The theatre trick that made near-best choices faster
The theatre was still dark. A stage manager stood by the lobby doors, eyeing a small knot of volunteers and wondering if that handful already held enough of the right people to cover the lights, the microphones and every open door.
A lot of hard picking jobs feel like that. Once a crew covers everything, adding extra people does not break it, so the real chase is for the smallest crew. Older quick searches were fussy: every person pulled aside early had to be someone who belonged to one hidden best crew, and that was a brutal bit of luck to ask for.

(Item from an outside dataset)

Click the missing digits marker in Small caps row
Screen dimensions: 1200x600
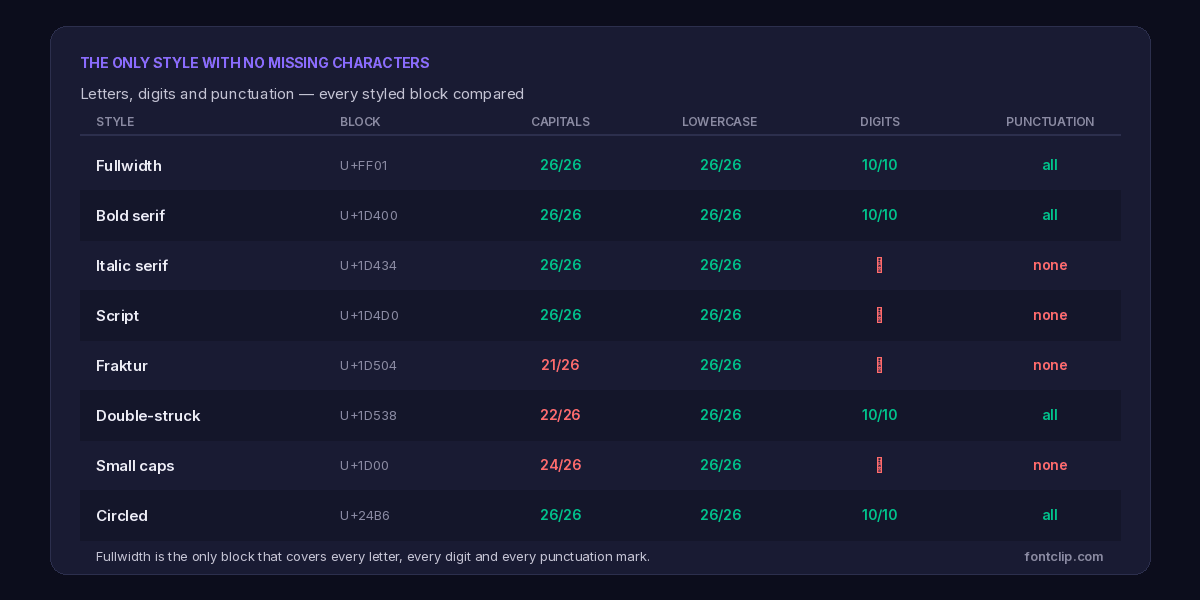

The new idea loosens that grip. If a slightly oversized crew is good enough, the first handful can include some wrong people, so long as it also catches enough of the crucial ones. Then a fast clean-up step fills the missing jobs from the volunteers still waiting in the room.
That is the direct match. The volunteers are the possible choices, the hidden best crew is the smallest set that still covers every job, and the slightly bigger crew is the allowed near-best answer. So partial overlap finally counts for something.
There is still a balance to strike. Pull in more people at the start, and the clean-up gets easier, but the chance of catching enough crucial people drops. The new work pins down the point where another grab stops helping. With no extra slack, it falls back to the old exact hunt.
And luck is not the only route. The stage manager can prepare a stack of shortlists in advance, built so that one of them will catch enough of the crucial crew for any hidden best team of the right size. That planned version keeps almost the same speed-up.
Across several well-known hard tasks, that small bit of slack trims the climb. Some gains look tiny on paper, but repeated again and again they matter. The old way needed early guesses to be spot on. This way, a guess can be a bit off and still lead somewhere useful.